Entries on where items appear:
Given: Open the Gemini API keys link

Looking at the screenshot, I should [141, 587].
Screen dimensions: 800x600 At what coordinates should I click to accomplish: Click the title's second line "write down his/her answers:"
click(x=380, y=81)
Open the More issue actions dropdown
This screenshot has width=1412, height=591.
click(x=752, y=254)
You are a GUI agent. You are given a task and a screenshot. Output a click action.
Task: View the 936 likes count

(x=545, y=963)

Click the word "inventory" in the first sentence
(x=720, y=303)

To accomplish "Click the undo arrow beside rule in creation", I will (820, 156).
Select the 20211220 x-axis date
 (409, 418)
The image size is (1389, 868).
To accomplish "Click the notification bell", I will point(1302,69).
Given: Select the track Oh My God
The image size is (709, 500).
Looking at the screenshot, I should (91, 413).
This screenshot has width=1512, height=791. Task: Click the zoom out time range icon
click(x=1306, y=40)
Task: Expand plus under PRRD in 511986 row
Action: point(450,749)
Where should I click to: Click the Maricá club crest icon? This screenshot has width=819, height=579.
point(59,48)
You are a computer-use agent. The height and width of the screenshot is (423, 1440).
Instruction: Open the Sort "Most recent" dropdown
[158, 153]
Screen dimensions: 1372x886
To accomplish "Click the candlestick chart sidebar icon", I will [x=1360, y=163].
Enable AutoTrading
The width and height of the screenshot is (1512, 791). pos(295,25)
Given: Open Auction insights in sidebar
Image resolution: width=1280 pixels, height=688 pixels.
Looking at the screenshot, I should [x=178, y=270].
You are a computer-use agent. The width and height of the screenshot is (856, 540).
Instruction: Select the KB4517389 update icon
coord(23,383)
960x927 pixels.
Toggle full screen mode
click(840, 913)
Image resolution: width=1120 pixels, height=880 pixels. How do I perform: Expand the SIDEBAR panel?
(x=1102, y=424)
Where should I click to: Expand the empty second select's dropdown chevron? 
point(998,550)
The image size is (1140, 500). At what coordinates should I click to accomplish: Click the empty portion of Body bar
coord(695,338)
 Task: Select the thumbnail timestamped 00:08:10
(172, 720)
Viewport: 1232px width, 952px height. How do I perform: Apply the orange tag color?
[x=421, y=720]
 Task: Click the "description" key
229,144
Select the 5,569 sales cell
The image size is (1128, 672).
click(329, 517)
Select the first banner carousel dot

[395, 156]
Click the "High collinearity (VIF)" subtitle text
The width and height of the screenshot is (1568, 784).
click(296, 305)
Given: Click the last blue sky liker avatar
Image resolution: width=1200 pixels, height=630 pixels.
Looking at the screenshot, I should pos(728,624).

> _Problem description_: Rewrite the listing above as a numbered list, one item per line, with the blank lines left out.

> _Answer_:
1. Given: Open the Gemini API keys link
2. Looking at the screenshot, I should [141, 587].
3. Screen dimensions: 800x600 At what coordinates should I click to accomplish: Click the title's second line "write down his/her answers:"
4. click(x=380, y=81)
5. Open the More issue actions dropdown
6. This screenshot has width=1412, height=591.
7. click(x=752, y=254)
8. You are a GUI agent. You are given a task and a screenshot. Output a click action.
9. Task: View the 936 likes count
10. (x=545, y=963)
11. Click the word "inventory" in the first sentence
12. (x=720, y=303)
13. To accomplish "Click the undo arrow beside rule in creation", I will (820, 156).
14. Select the 20211220 x-axis date
15.  (409, 418)
16. The image size is (1389, 868).
17. To accomplish "Click the notification bell", I will point(1302,69).
18. Given: Select the track Oh My God
19. The image size is (709, 500).
20. Looking at the screenshot, I should (91, 413).
21. This screenshot has width=1512, height=791. Task: Click the zoom out time range icon
22. click(x=1306, y=40)
23. Task: Expand plus under PRRD in 511986 row
24. Action: point(450,749)
25. Where should I click to: Click the Maricá club crest icon? This screenshot has width=819, height=579.
26. point(59,48)
27. You are a computer-use agent. The height and width of the screenshot is (423, 1440).
28. Instruction: Open the Sort "Most recent" dropdown
29. [158, 153]
30. Screen dimensions: 1372x886
31. To accomplish "Click the candlestick chart sidebar icon", I will [x=1360, y=163].
32. Enable AutoTrading
33. The width and height of the screenshot is (1512, 791). pos(295,25)
34. Given: Open Auction insights in sidebar
35. Image resolution: width=1280 pixels, height=688 pixels.
36. Looking at the screenshot, I should [x=178, y=270].
37. You are a computer-use agent. The width and height of the screenshot is (856, 540).
38. Instruction: Select the KB4517389 update icon
39. coord(23,383)
40. 960x927 pixels.
41. Toggle full screen mode
42. click(840, 913)
43. Image resolution: width=1120 pixels, height=880 pixels. How do I perform: Expand the SIDEBAR panel?
44. (x=1102, y=424)
45. Where should I click to: Expand the empty second select's dropdown chevron? 
46. point(998,550)
47. The image size is (1140, 500). At what coordinates should I click to accomplish: Click the empty portion of Body bar
48. coord(695,338)
49.  Task: Select the thumbnail timestamped 00:08:10
50. (172, 720)
51. Viewport: 1232px width, 952px height. How do I perform: Apply the orange tag color?
52. [x=421, y=720]
53.  Task: Click the "description" key
54. 229,144
55. Select the 5,569 sales cell
56. The image size is (1128, 672).
57. click(329, 517)
58. Select the first banner carousel dot
59. [395, 156]
60. Click the "High collinearity (VIF)" subtitle text
61. The width and height of the screenshot is (1568, 784).
62. click(296, 305)
63. Given: Click the last blue sky liker avatar
64. Image resolution: width=1200 pixels, height=630 pixels.
65. Looking at the screenshot, I should pos(728,624).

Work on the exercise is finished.